Die zunehmende Flüchtlingszahl ausgerechnet im vergangenen Jahr hat den Integrationsrat allerdings nach eigenen Angaben erst einmal kalt erwischt. Diese Entwicklung fiel zusammen mit der Phase der Einarbeitung in eine den meisten fremde Materie. Kassas versucht jedoch momentan persönlich zu helfen. Doch könne das auf Dauer nicht die Aufgabe des Vorstandes sein, findet Josten. Der Integrationsrat müsse mehr koordinierende Aufgaben übernehmen und bestimmte Projekte steuern.

"Momentan leben Flüchtlingsfamilien teils auf engstem Raum. Allerdings ist die Stadt Nettetal darum bemüht, vor allem Familien schnell aus diesen Unterkünften zu holen. Das Sozialamt macht da gute Arbeit", erzählt Kassas. Die Familien erkennen das an und zeigen sich dankbar, hat sie beobachtet. Werden zu hohe Ansprüche gestellt, greift sie ein. Sie kennt auch die Nöte der Stadt. Die Kinder der Flüchtlingsfamilien sind in der Ganztagsbetreuung, es gibt Angebote von unterschiedlichen Vereinen zur Freizeitbeschäftigung. "Wir arbeiten daran, dass diese Angebote wahrgenommen werden, auch von den Frauen in den Familien", unterstreicht Kassas.

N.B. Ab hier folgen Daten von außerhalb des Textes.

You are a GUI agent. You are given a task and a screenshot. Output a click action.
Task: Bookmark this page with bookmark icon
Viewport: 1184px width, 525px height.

Bei der Unterkunft für junge Männer neben dem DRK-Familienzentrum in Lobberich, habe es anfangs Ressentiments gegeben. Der Leiter der Einrichtung, Andreas Zorn, habe aber aktiv eingewirkt und vermittelt, erzählt Chudyk. Jetzt sehe es um das Familienzentrum schon früh morgens sehr ordentlich aus, weil die Bewohner regelmäßig kehren und aufräumen.

Der Integrationsrat möchte präsenter in der öffentlichen Darstellung werden. "Wir wollen uns an Soccer@Midnight beteiligen und an anderen Verstaltungen", kündigt Helma Josten an. Sie hofft allerdings darauf, dass "von deutscher Seite" ebenfalls noch mehr Integrationsbestrebung kommt. Sie selbst bemüht sich als Ratsmitglied in der Politik darum, auch dort ein größeres Bewusstsein über Partei- und Fraktionsgrenzen hinweg zu schaffen.